→ EXERCISE GOAL
Find the line in the data below that contains "The image size is (1568, 766).". Return that line and all the lines after it, unchanged.

---------- INPUT MATERIAL

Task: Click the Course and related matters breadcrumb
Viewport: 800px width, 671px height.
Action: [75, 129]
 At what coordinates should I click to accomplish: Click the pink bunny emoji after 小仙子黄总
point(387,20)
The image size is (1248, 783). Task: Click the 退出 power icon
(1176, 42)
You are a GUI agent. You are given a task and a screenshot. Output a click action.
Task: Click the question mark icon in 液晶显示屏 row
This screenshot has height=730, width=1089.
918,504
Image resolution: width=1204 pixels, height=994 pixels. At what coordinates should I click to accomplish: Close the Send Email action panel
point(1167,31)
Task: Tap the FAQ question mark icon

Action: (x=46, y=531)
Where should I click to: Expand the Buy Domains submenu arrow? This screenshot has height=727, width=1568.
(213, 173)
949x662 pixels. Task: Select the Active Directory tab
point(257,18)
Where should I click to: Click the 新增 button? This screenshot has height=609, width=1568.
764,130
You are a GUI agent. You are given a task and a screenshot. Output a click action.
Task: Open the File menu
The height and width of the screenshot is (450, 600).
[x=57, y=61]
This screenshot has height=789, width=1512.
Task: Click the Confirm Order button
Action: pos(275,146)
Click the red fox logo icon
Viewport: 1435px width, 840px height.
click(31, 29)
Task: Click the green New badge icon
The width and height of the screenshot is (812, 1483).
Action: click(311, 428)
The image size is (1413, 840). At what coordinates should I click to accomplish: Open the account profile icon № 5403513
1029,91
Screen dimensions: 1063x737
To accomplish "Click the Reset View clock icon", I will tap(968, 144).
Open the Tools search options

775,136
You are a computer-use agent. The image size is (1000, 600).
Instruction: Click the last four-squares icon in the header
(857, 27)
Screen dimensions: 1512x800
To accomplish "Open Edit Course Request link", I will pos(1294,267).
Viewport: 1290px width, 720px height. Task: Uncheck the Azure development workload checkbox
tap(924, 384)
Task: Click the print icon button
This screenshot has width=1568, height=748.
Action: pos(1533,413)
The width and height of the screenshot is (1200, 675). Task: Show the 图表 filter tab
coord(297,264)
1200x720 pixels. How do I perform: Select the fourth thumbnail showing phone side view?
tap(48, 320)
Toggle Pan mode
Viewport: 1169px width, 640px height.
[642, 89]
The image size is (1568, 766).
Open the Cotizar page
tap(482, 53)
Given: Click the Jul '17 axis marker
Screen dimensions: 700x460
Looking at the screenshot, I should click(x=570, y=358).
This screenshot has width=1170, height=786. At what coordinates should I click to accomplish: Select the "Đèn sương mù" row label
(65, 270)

--------------------

→ THE COMPLETED TASK
The image size is (1568, 766).
Open the Cotizar page
tap(482, 53)
Given: Click the Jul '17 axis marker
Screen dimensions: 700x460
Looking at the screenshot, I should click(x=570, y=358).
This screenshot has width=1170, height=786. At what coordinates should I click to accomplish: Select the "Đèn sương mù" row label
(65, 270)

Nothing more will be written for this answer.